- [DOCUMENT]
■ ■ ■ ■ ■ ■ ■

The reason is simple, when used
correctly, memory is very fast. The problem is that games, which are
getting close to the 32 bit OS limit of 4 gigs, frequently abuse our
fragile memory architecture.
Many traditional optimizations, made
famous before the requirement of a tiered cache system, can be
harmful to modern architectures. For example, a look-up table trades
memory for instruction processing. If this increase in memory causes
a cache miss that requires a fetch from system memory, you have done
little to increase your performance. A cache miss that causes a
fetch to system memory is many times slower than the slowest
instruction. In attempting to save instructions, you have created
latency and a data dependency.
When optimizing the CPU, we have a
tendency to seek out the slowest instruction loops in our engine.
The usual suspects are AI, culling, and physics. If you are not
optimizing your engine for cache efficiency you are doing yourself a
disservice. If you are reducing instructions and increasing cache
misses, you are committing a sin.
Myth 6: Optimization And Assembly
For many programmers, optimization and
assembly are synonymous. This is much less true today than it was in
the past. If this inflames you, don’t think that I believe there
is NO place for assembly in optimization; it’s just a
smaller piece.
My justifications?
First, the use of APIs is much more
prevalent today than in the past. In many programs, the application
code written by the developer consumes a small percentage of the
total runtime. It is very common for the drivers, graphics bus, or
the graphics pipeline to be the 20% of the Pareto principle.
When the code you use, not the code you
write, is the hotspot or bottleneck, coding with optimized assembly (
excluding shader assembly ) will not be your most efficient use of
time. We have sacrificed a lot of control for code reuse through
APIs.
Second, optimizing for assembly is a
classic example of a micro optimization. A micro optimization is
more likely to have different results across PC configurations than
system or application optimizations. Everyone is familiar with the
office phrase, “It doesn’t crash on my machine”. Micro
optimizations sometimes stimulate the phrase, “It runs fast on my
machine”.
Finally, when you write assembly, you
get exactly what you write. To some, this is great. To those who
are not experts in assembly, it’s an opportunity to shoot yourself
in the foot. The term “optimizing compiler” is antiquated. Now,
even standard compilers contain optimizations. Writing assembly
bypasses the optimizations ingrained in compilers. Even text book
examples of non-data dependant loop unrolling yield slower
performance than that of pristine loop. The risk vs. reward of
pigeon-holing your compiler is not as justified as it was in the
past.
In closing this myth, I will again
repeat that there is a place, under the correct circumstances, that
optimizing with assembly is still the correct choice. For those who
prefer a higher level language, it’s good to know that compilers
are doing more of our work.
Myth 7: A Ratio Of 1 To 1, Thread To Logical Core, Is Optimal
Ok, so maybe I’m getting a bit
nit-picky. This statement is common, but more detail must be applied
to stop confusion. If using Microsoft Windows XP, you will find that
on start-up, your machine will be running anywhere between 400 to 800
threads. Does this mean we are never going to achieve the ratio
until we have an 800 core machine. Of course not.
A more accurate phrase is, “a ratio
of 1 to 1 intensive threads is optimal”. Two threads, running at
50% can share one core efficiently. The difficulty in this example
is to ensure that the executing 50% does not occur at the same time
for both threads.

■ ■ ■ ■ ■ ■ ■

- [STORED ROWS]
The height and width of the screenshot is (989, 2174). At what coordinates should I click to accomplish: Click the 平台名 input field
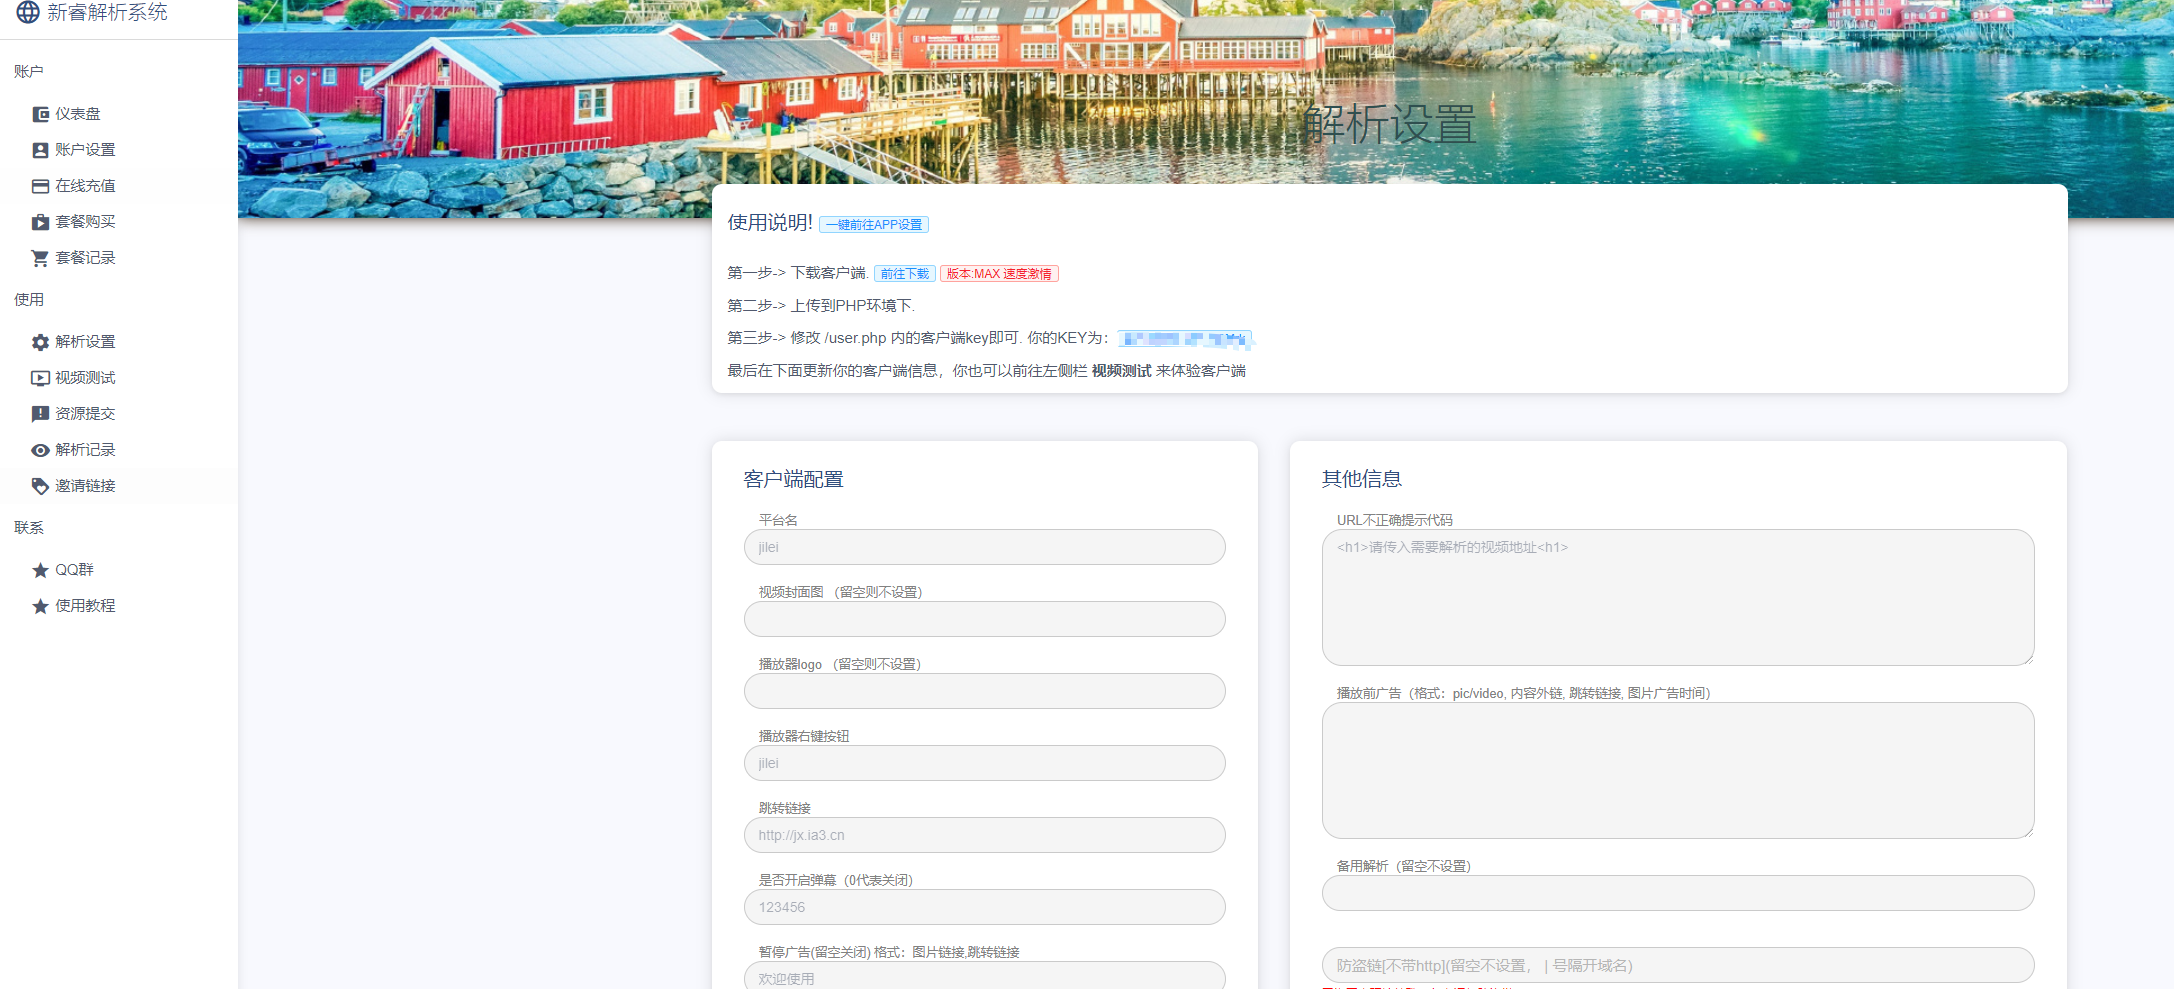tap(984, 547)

■ ■ ■ ■ ■ ■ ■

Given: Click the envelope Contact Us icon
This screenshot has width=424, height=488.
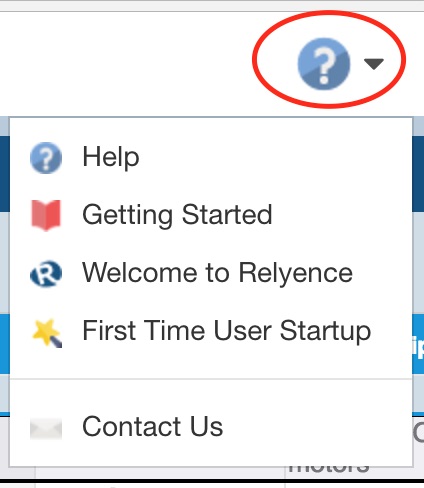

■ ■ ■ ■ ■ ■ ■

- [YOUR TASKS]
[1] In the text on optimization myths, list the slow instruction loops named as the usual suspects when optimizing the CPU.
[2] According to the text on optimization myths, how many threads does a machine running Microsoft Windows XP run on start-up?
[3] Reproduce the text on optimization myths from "The reason is" to "fragile memory architecture.".

- [SET OF ANSWERS]
[1] AI, culling, and physics

[2] Anywhere between 400 and 800 threads.

[3]
The reason is simple, when used
correctly, memory is very fast. The problem is that games, which are
getting close to the 32 bit OS limit of 4 gigs, frequently abuse our
fragile memory architecture.